Kreuzberg / Freyung-Grafenau. Rechnen mit bunten Glaskugeln, Grammatik verständlich machen durch Satzsterne, Sachunterricht draußen in der Natur: Grundschulkinder, die die Montessori-Schule Wolfstein besuchen, lernen anders. Was genau versteckt sich hinter dem Montessori-Konzept? Und wie schwierig ist es, sich als kleine Schule mit besonderem pädagogischem Angebot im ländlichen Raum zu behaupten? Hog’n-Redakteurin Sabine Simon hat sich die kleine Schule genauer angeschaut.

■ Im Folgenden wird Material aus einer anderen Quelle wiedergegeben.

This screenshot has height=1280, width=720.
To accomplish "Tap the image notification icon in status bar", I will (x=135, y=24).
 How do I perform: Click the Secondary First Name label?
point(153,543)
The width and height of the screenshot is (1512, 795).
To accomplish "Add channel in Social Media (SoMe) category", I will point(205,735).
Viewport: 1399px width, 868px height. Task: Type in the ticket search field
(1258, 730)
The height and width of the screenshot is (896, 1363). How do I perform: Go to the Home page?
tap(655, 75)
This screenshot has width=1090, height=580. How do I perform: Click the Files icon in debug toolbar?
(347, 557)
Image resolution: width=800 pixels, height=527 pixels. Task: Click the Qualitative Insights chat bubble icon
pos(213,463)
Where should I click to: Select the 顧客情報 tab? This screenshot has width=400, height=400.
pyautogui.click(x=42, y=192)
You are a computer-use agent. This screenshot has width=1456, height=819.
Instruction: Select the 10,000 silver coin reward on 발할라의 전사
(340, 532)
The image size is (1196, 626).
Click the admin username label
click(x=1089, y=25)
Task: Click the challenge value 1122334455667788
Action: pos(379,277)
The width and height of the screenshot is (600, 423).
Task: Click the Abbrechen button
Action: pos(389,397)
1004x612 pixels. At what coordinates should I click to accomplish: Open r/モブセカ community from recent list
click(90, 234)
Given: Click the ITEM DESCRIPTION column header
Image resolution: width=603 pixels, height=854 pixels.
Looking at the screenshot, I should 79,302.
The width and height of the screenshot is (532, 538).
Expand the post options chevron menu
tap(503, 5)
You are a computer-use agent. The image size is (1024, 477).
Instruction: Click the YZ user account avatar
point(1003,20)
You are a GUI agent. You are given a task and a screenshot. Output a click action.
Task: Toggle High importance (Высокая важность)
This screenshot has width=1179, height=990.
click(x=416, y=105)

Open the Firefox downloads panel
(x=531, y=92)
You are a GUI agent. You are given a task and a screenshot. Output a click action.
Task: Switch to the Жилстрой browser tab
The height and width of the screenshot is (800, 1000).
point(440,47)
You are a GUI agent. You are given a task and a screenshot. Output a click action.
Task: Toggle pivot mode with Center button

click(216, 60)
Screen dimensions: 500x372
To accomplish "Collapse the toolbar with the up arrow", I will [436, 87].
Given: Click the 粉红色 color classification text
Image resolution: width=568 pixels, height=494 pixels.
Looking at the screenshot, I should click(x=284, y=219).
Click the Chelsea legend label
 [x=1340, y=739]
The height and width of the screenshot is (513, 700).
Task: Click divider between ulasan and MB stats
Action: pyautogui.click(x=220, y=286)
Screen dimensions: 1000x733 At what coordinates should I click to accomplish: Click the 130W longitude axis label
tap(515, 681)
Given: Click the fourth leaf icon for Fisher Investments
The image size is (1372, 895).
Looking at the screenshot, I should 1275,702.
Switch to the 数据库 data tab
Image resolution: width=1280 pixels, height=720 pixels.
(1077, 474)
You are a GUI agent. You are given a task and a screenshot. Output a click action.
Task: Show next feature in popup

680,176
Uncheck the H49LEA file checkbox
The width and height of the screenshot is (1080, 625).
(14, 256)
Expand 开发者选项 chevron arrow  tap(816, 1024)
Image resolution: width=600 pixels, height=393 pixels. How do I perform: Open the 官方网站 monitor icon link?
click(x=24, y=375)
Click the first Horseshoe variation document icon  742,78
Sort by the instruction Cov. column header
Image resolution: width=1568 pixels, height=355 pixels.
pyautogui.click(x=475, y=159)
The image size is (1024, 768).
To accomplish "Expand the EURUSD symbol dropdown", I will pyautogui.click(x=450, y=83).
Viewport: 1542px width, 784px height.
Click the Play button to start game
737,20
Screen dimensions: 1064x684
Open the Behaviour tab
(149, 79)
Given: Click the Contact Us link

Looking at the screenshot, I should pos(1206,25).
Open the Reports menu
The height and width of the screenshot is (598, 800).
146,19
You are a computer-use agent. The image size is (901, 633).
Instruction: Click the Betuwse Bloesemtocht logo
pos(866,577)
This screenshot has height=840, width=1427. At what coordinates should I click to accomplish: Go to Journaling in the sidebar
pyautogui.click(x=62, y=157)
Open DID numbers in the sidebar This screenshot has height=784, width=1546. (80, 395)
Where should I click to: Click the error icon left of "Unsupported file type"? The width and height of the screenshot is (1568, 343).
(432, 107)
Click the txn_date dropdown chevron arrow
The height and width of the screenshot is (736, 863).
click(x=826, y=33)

Seit September 2020 leitet Martin Hammerer die Montessori-Grundschule Wolfstein und kann zum Ende seines ersten Schuljahres in Kreuzberg bereits Erfolge verzeichnen.
Wenn im September neun Erstklässler ihren ersten Schultag an der Montessori-Schule begehen, dann hat jene besondere Grundschule im Landkreis Freyung-Grafenau eine „Talsohle durchschritten“, wie es die Vorstandschaft formuliert. Personalschwierigkeiten, Radonbelastung in den Kellerräumen sowie nicht genehmigte Finanzzuschüsse aufgrund zu geringer Schülerzahlen: All das hatte der Einrichtung in den vergangenen Jahren Probleme bereitet.
Neuer Schulleiter und steigende Schülerzahlen

Zum Lernmaterial im Montessori-Unterricht gehört etwa das Murmelbrett. Hier lernen die Schüler beispielsweise das Multiplizieren. Foto: Montessorischule Wolfstein
Seit September leitet nun Martin Hammerer die Montessori-Schule Wolfstein. Er unterrichtet die derzeit 16 Schüler der Jahrgangsstufen eins bis vier gemeinsam mit seiner Frau Julia und einer zusätzlichen pädagogischen Mitarbeiterin.
Auch das Thema Radon ist eigenen Angaben zufolge vom Tisch: Im Keller sorgt nun eine Absauganlage für gute Luft. Einzig die fehlenden Finanzzuschüsse stellen eine noch nicht gelöste Schwierigkeit dar, obwohl die Lehranstalt nun steigende Schülerzahlen zu verzeichnen hat. Momentan bemühen sich die Mitglieder des Trägervereins genauso wie Politiker aus der Region darum, doch noch einen Zuschuss für Personalkosten durch das Kultusministerium zu erreichen. Im Herbst hatte die staatlich genehmigte Privatschule nämlich zum Stichtag zwei Schüler zu wenig, um Anspruch auf die finanzielle Hilfe zu haben. Mittlerweile werden wieder genügend Buben und Mädchen unterrichtet, im nächsten Schuljahr wird die Schülerzahl erneut steigen.
Keine Noten, kein direkter sozialer Vergleich
Vorstand Matthias B.* sagt dazu ganz klar: „Nicht für jedes Kind ist die Montessori-Schule das Richtige.“ Deshalb gebe es im Vorfeld einen intensiven Aufnahmeprozess, damit Eltern, Lehrer und Schüler sich kennen lernen können. „Wenn die Situation es wieder zulässt, machen wir mit interessierten Kindern wieder eine gesamte Woche Probeunterricht“, erklärt Schulleiter Martin Hammerer. In diesem Schuljahr war dies wegen Corona nicht möglich.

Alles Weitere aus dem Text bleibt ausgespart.